(Stored data)
****************
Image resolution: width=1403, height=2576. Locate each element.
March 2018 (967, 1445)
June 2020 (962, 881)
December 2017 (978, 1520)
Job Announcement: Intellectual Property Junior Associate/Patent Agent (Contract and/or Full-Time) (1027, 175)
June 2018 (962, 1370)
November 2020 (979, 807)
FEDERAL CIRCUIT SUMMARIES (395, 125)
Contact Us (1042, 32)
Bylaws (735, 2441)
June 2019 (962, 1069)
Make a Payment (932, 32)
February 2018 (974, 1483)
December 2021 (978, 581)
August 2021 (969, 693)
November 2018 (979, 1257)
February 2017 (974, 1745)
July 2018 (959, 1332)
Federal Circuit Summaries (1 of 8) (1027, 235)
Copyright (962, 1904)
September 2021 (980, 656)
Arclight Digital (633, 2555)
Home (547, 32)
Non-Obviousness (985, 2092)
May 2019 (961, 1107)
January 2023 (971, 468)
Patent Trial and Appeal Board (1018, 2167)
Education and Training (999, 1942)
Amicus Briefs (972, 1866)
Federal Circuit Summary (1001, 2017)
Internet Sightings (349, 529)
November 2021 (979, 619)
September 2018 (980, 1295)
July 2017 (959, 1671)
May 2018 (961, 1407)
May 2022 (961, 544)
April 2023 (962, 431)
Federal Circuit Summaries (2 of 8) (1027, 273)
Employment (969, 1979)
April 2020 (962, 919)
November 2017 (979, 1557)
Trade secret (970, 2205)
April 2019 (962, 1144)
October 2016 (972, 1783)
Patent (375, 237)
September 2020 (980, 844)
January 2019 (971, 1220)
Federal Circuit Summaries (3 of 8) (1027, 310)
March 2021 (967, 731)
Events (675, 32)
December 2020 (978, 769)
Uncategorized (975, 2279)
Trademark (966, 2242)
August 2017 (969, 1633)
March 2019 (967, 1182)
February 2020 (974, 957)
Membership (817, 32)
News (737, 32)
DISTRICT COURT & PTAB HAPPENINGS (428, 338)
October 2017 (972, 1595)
****************
BRIEF: Nothing but the lines from the one with "Trademark (966, 2242)" through the last line of the records above should be retyped, and those word for word.

RESPONSE:
Trademark (966, 2242)
August 2017 (969, 1633)
March 2019 (967, 1182)
February 2020 (974, 957)
Membership (817, 32)
News (737, 32)
DISTRICT COURT & PTAB HAPPENINGS (428, 338)
October 2017 (972, 1595)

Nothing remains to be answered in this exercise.